On serait tenté de faire des averses d'hier une métaphore pour les récents déboires du Parti québécois et, par la bande, du sentiment nationaliste. L'animateur, lui, s'y est risqué: «Si je me fie aux statistiques, il va pleuvoir d'ici la fin du show. Si je me fie aux statistiques, un député du PQ va démissionner d'ici la fin du show!», a dit Guy A. Lepage après un numéro d'ouverture bien musclé, en spécifiant qu'on peut toujours faire mentir les statistiques...

50 000 spectateurs

Selon les données fournies par les organisateurs, une foule estimée à 50 000 courageux spectateurs a bravé les intempéries pour assister au spectacle -cinq fois moins que l'année dernière. On s'en doute, les bottes et les imperméables étaient les accessoires mode les plus populaires de la soirée, presque à égalité avec les chapeaux bleus farfelus et les petits drapeaux du Québec. Aussi bien équipés, les spectateurs ont continué d'investir le parc au fur et à mesure que la soirée avançait.

On a cependant craint le pire quelques minutes avant le coup d'envoi, tant il pleuvait des cordes sur les têtes des fêtards et sur le sol boueux du parc Maisonneuve. Mais voilà, le ciel s'est ensuite retenu - même lorsque Lepage a chanté une première fois sur Engagement, de Charlebois, c'est dire comment la météo peut parfois être magnanime.

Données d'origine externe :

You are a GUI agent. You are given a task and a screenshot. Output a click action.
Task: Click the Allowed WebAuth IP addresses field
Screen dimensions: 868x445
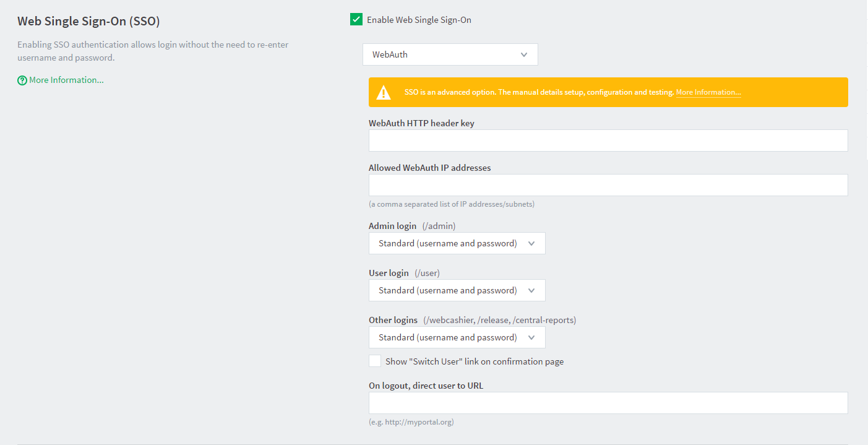(608, 185)
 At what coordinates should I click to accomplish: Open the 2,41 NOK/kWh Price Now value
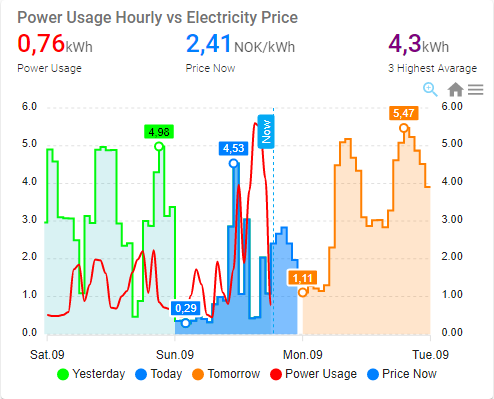[240, 44]
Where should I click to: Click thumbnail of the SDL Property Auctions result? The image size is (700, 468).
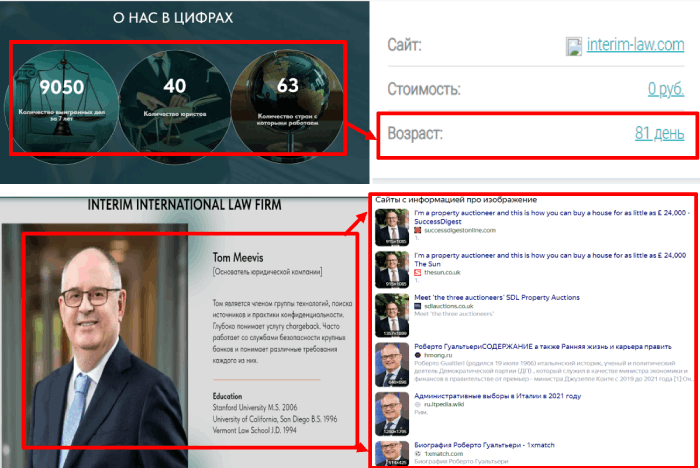391,314
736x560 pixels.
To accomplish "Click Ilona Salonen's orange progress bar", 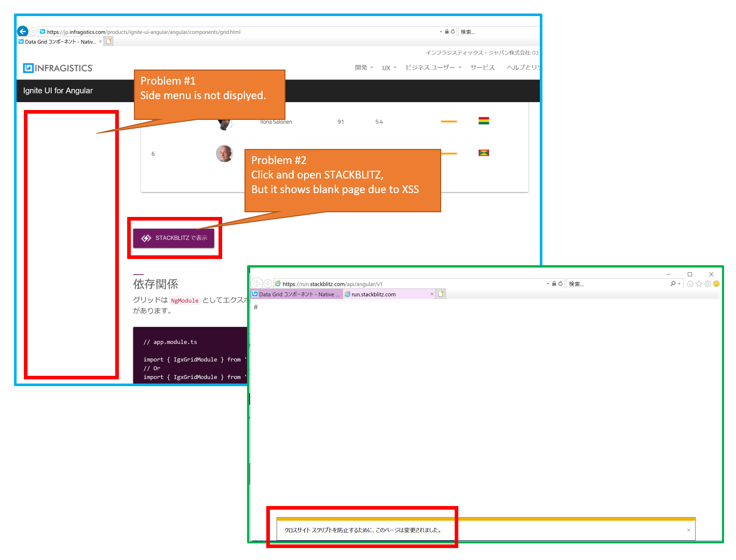I will [x=449, y=121].
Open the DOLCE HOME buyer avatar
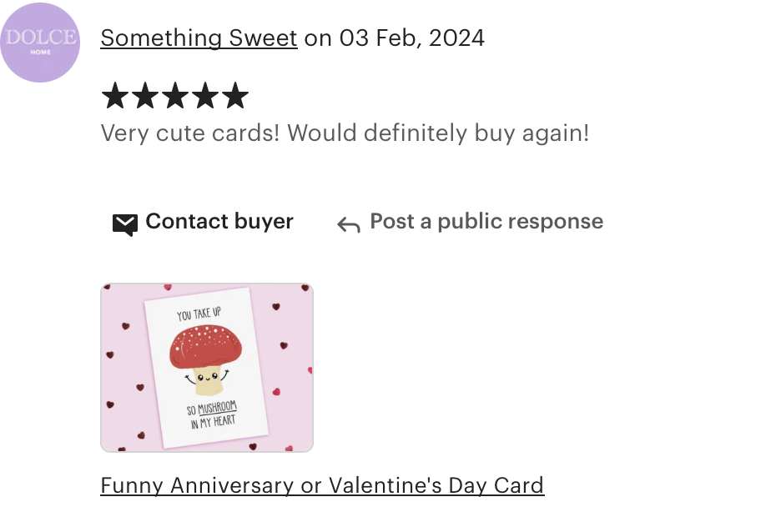The width and height of the screenshot is (776, 532). [39, 43]
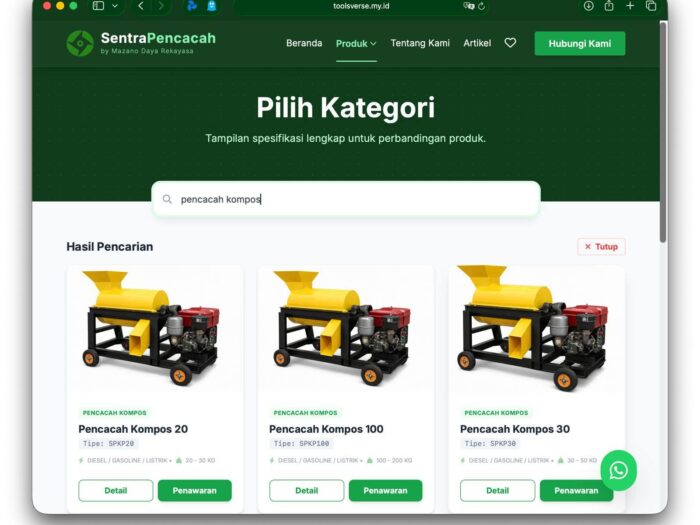Open sidebar options chevron in Safari toolbar
This screenshot has width=700, height=525.
click(115, 6)
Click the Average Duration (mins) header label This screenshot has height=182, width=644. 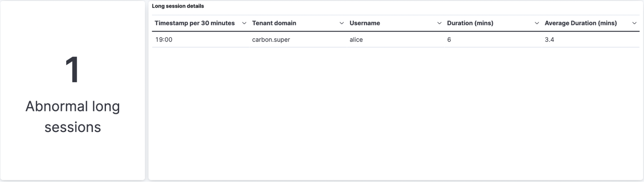(581, 23)
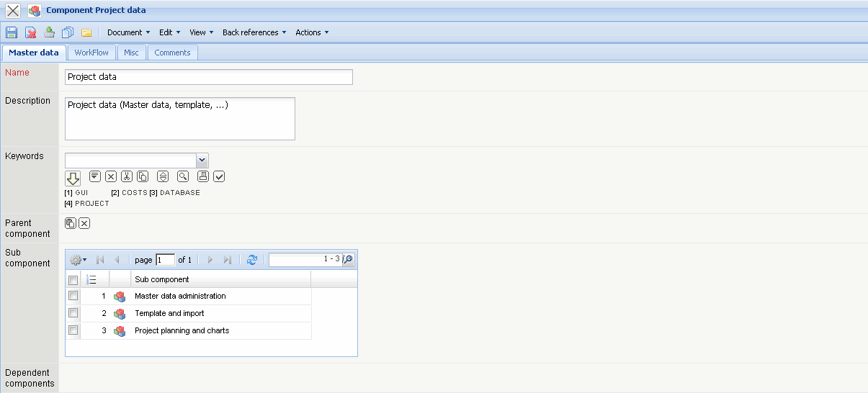Image resolution: width=868 pixels, height=393 pixels.
Task: Select checkbox for Project planning and charts
Action: [73, 330]
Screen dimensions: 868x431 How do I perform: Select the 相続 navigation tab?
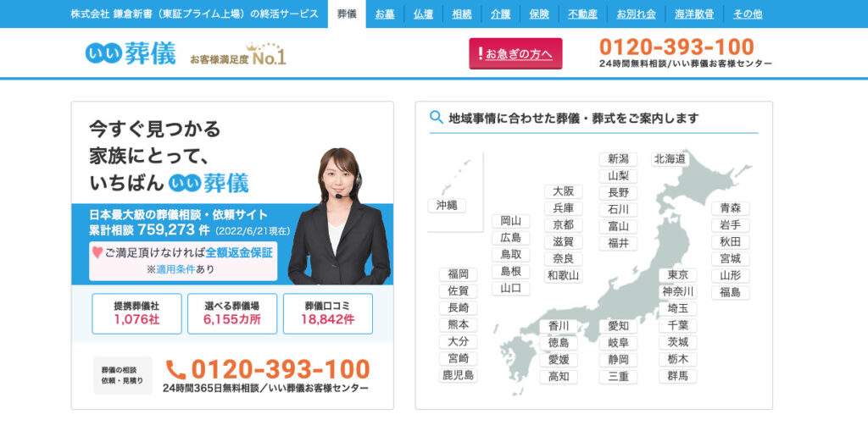(462, 14)
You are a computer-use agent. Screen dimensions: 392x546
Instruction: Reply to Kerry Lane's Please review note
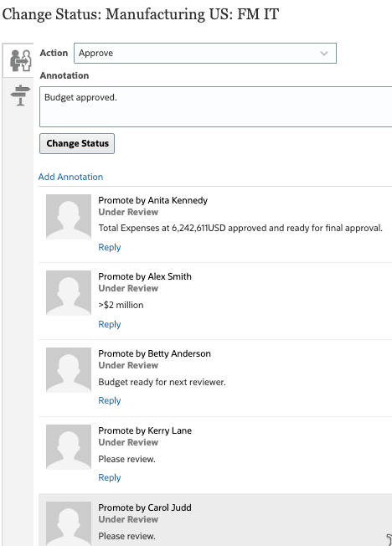click(x=110, y=477)
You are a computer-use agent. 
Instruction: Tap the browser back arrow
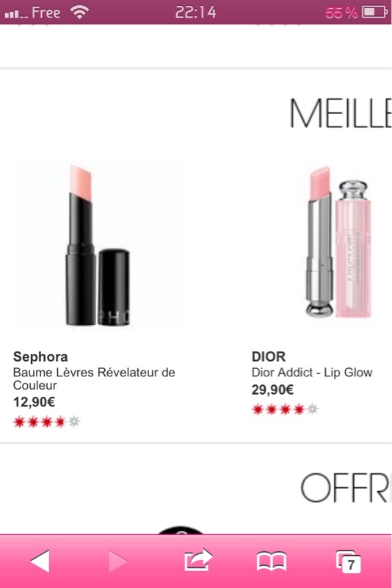40,561
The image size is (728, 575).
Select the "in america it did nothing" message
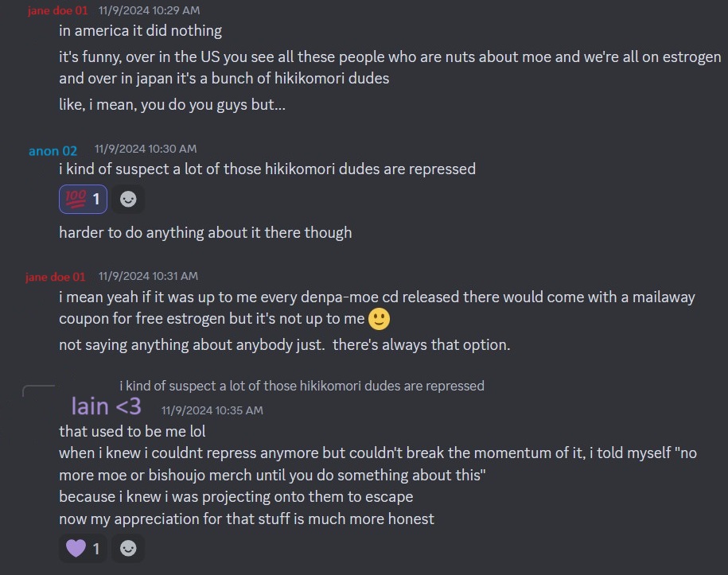[x=140, y=32]
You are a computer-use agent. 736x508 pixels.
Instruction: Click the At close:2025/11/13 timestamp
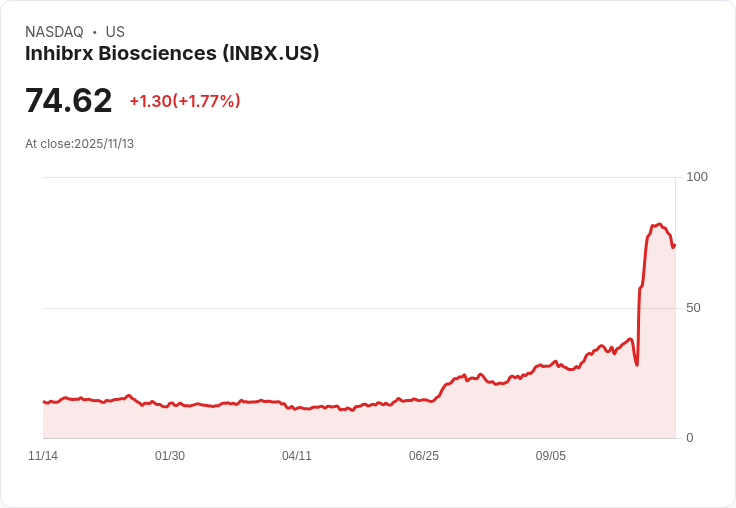79,144
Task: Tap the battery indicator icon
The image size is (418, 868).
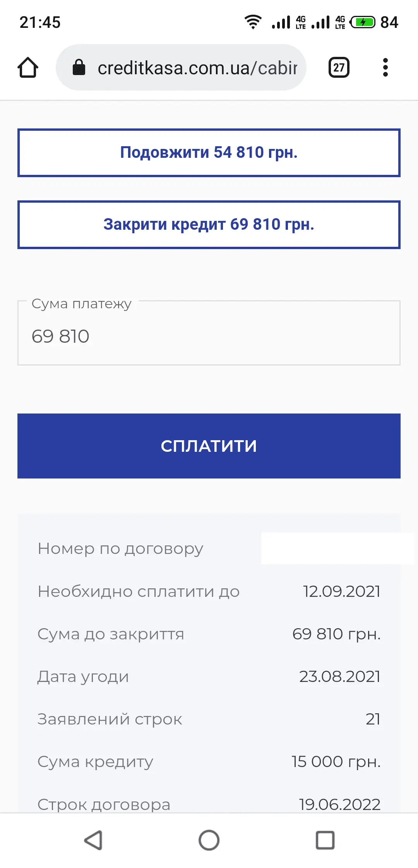Action: [363, 22]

Le choix des chansons retenues a fait la part belle à un revenant des grandes festivités de la Saint-Jean, Robert Charlebois, qu'on n'avait vu sur une telle scène depuis plus de 10 ans.

Charlebois a offert le premier vrai moment d'émotion de la soirée lorsqu'il a mené l'hommage à son ami Claude Léveillée, disparu le 10 juin dernier, chantant Frédéric. Auparavant, toute la bande l'avait rejoint pour un généreux pot-pourri de ses classiques, Lindberg, Dolorès, Te v'là et autres Madame Bertrand.

Frisson collectif

Martha et son frère Rufus Wainwright ont offert le deuxième frisson collectif en entonnant, à la mémoire de leur regrettée mère Kate McGarrigle, Entre Lajeunesse et la sagesse et Complainte pour Sainte-Catherine. Autre moment précieux: à la toute fin de la soirée, Rufus est venu s'assoir tout près du piano de Robert Charlebois pour partager avec lui Je reviendrai à Montréal.    

Au frais, mais au sec, on a ainsi mieux profité des succès des frères Éric et Hugo Lapointe, de Charlebois et fils, Rufus et Martha, Marie-Pierre Arthur, Vincent Vallières, Damien Robitaille, Yves Lambert et la pétillante Brigitte Boisjoli, dont c'était sa toute première participation au grand spectacle de la fête nationale.

En début de spectacle, Éric Lapointe, «l'enfant chéri du Québec» dixit Lepage, a balancé Des hommes qui tombent, pour ensuite laisser la place à Vincent Vallières, qui a extrait de son répertoire les morceaux qui déménagent le plus, O.K. On part, Café Lézard et Le Temps passe. Le ton était donné.

Allusions politiques

Tout au long de la soirée, Lepage s'est permis quelques allusions politiques bien juteuses, égratignant au passage (mais gentiment) le maire Tremblay pour les nombreux chantiers de la métropole, Jean Charest et Stephen Harper pour le temps qu'ils ont mis avant de visiter les sinistrés des inondations en Montérégie. Il a, d'autre part, eu des mots respectueux à l'égard de l'ex-chef du Bloc Québécois Gilles Duceppe, lequel assistait au spectacle aux côtés de Pauline Marois et Louise Harel.

Faisant une entorse à la tradition du grand spectacle du 24 juin, les organisateurs ont choisi de ne pas tenir de discours patriotique. En lieu et place, Claude Gauthier a été invité à interpréter, dans le dernier droit de la soirée, la majestueuse Le plus beau voyage, manière de souligner le 40e anniversaire de la création de ce classique de la chanson québécoise.

Après le mémorable duo Charlebois-Wainwright, toute la bande s'est retrouvée sous les projecteurs pour reprendre à nouveau l'endiablée Mon pays ce n'est pas un pays c'est un job. Ce à quoi on répliquera qu'au terme de cette soirée de Saint-Jean réussie, la job de maître de cérémonies, on l'offrirait à Lepage encore l'année prochaine.